Home Opinion Editorials Editorial: Senate should take it slow on House Bill 206

Editorial: Senate should take it slow on House Bill 206


At a passing glance, it looks as if there’s just no stopping a state traffic-enforcement bill from steamrolling its way into the Ohio Revised Code.

On closer inspection, however, House Bill 206, which would green-light township police to patrol and issue tickets on interstate highways, can and should slow to a screeching halt.

The well-intentioned bill, sponsored by state Rep. Michael O’Brien, D-Warren, is similar to a slew of other bills that have been introduced into the Ohio General Assembly since 2015, only to languish without successful passage in both chambers of the Legislature. That alone should keep the yellow light flashing.

And despite its latest incarnation’s speedy two-month journey through the legislative process to its overwhelming and bipartisan 83-11 passage in the state House this month, caution remains critical on House Bill 206.

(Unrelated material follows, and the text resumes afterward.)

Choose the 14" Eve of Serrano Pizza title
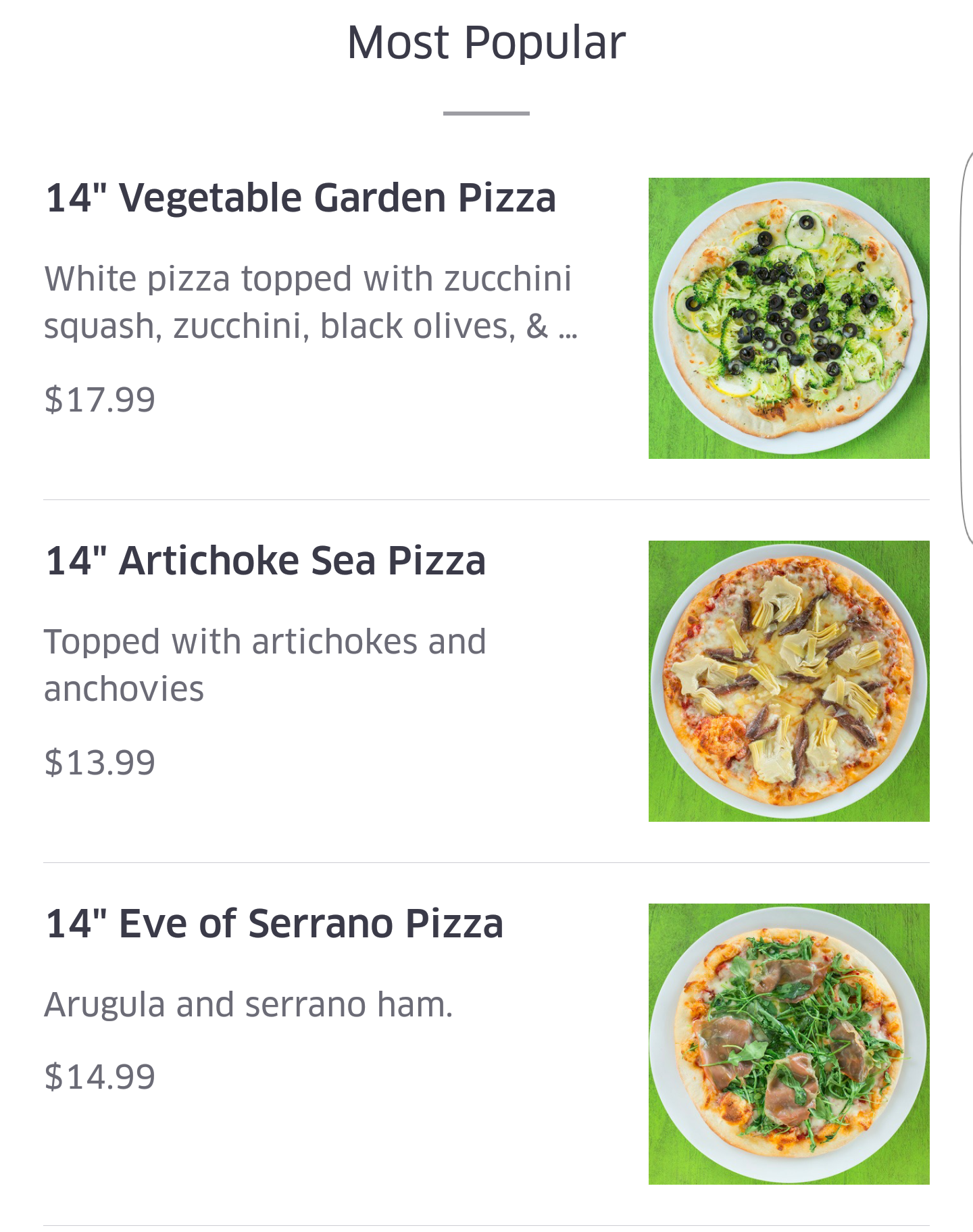This screenshot has height=1232, width=973. click(x=274, y=924)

Specifically, HB 206 would grant a township police department in a township of between 5,000 and 50,000 residents the authority to make an arrest for specified traffic offenses such as speeding, texting while driving and unlawful U-turns on interstate highways within its jurisdiction if certain criteria are met.

Supporters tout the legislation as an added safety valve to ensure smooth sailing for motorists along popular and heavily traveled roadways. Township police could become partners with the Ohio State Highway Patrol, which currently has exclusive traffic enforcement powers on interstate highways.

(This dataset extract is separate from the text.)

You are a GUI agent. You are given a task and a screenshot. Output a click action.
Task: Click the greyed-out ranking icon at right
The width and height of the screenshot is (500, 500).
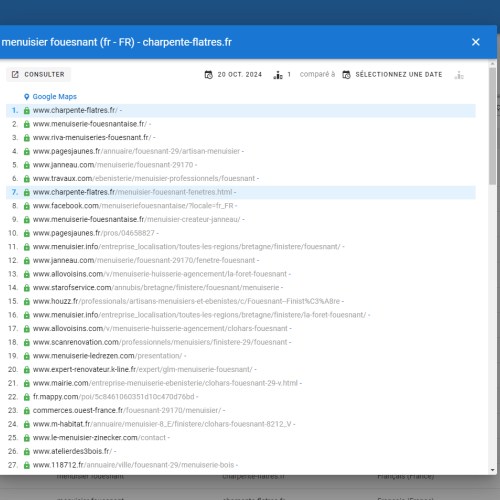point(459,75)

Those same supporters also quickly point out that it is not designed as a speed trap to fatten the revenue base of township governments. That’s because the legislation calls for all of the fines accrued from township police ticketing to flow directly into the county’s treasury for countywide highway maintenance and repairs.

… Under its veneer of public safety enhancement, however, lies some rough spots that merit the public’s and state legislators’ serious attention.

For starters, some reasonably question the appropriateness of using township resources to benefit a state agency. By encouraging township officers to take over some of the Ohio State Highway Patrol’s responsibilities, the bill is yet another instance of the state burdening local governments with unfunded mandates, former state Rep. John Boccieri, D-Poland, argued when similar legislation came before him in 2017.

In addition, given the recent trend of shrinking budgets for local safety forces, not all township police departments are itching to expand their patrol coverage territory. Austintown police Chief Robert Gavalier logically said this: “We have our hands full trying to catch speeders on the township roads.”

. . . Given other pressing matters in Columbus, it’s likely this bill may well get buried without hearings this spring. If and when it does make it to the Senate agenda, however, we’d recommend its defeat.

Should it pass and gain Gov. Mike DeWine’s signature, we’d insist that language in the bill that would not force the expanded jurisdiction on all township police departments remain solidly intact. In its current form, the legislation mandates that township trustees must pass a resolution to authorize the interstate patrols before they would be legal in any given community. We’d trust that trustees, such as those in Austintown, would follow the recommendations of their respective chiefs even if those chiefs oppose the expansion.

In doing so, they will go far toward serving and protecting township priorities and local control.